(Stored data begins)

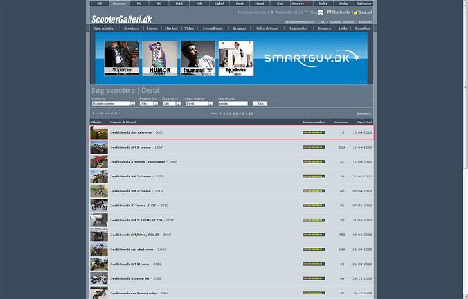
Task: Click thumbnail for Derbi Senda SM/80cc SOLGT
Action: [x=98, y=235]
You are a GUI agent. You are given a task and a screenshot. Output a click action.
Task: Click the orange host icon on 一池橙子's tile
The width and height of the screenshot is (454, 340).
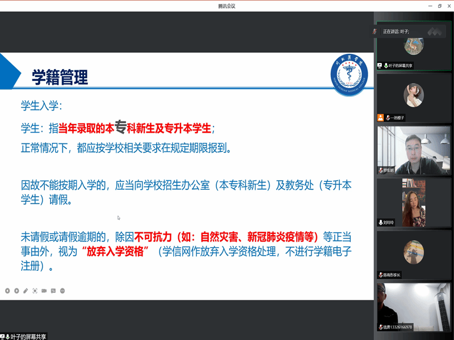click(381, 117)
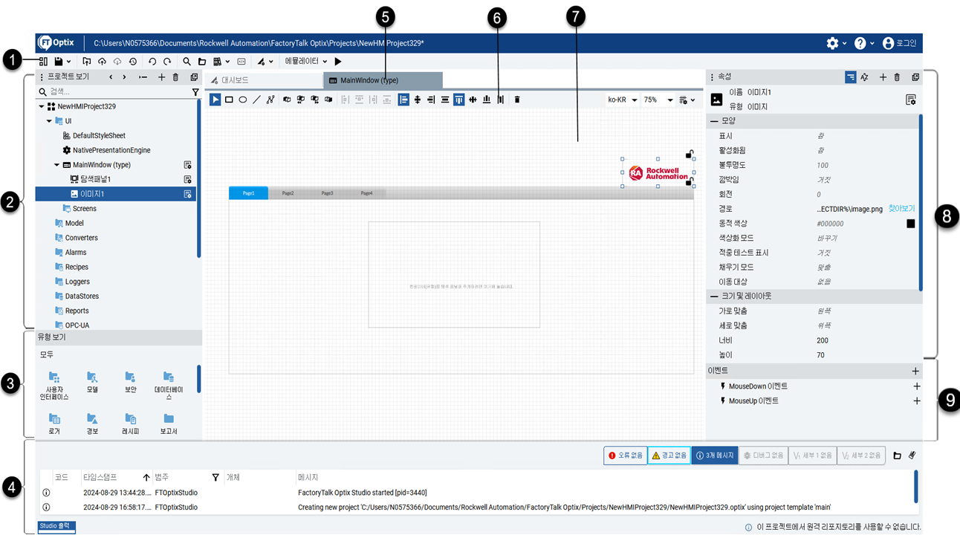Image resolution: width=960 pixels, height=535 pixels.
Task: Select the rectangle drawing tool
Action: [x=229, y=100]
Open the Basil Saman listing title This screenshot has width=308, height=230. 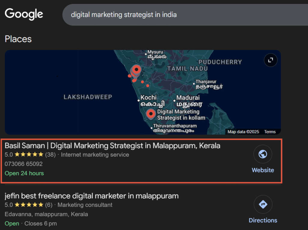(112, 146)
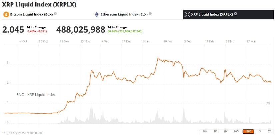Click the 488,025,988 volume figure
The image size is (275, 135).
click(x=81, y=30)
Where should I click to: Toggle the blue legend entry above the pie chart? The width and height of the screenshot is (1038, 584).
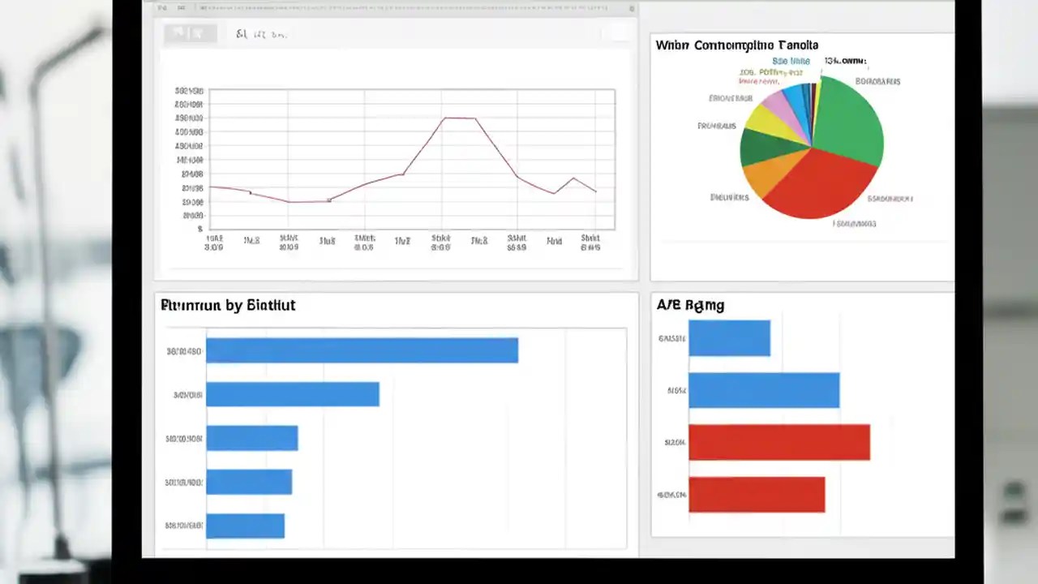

(Stored data ends)
(Stored data begins)

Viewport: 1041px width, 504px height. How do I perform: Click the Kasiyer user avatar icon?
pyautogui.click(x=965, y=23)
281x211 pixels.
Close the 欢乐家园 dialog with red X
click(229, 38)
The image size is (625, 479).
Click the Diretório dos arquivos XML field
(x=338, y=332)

(Stored data ends)

Task goal:
What do the lines above say from the one containing "You are a GUI" down to the one containing "Task: Click the"? Return them exactly, both end lines included, and only them.

Expected answer:
You are a GUI agent. You are given a task and a screenshot. Output a click action.
Task: Click the orange host icon on 一池橙子's tile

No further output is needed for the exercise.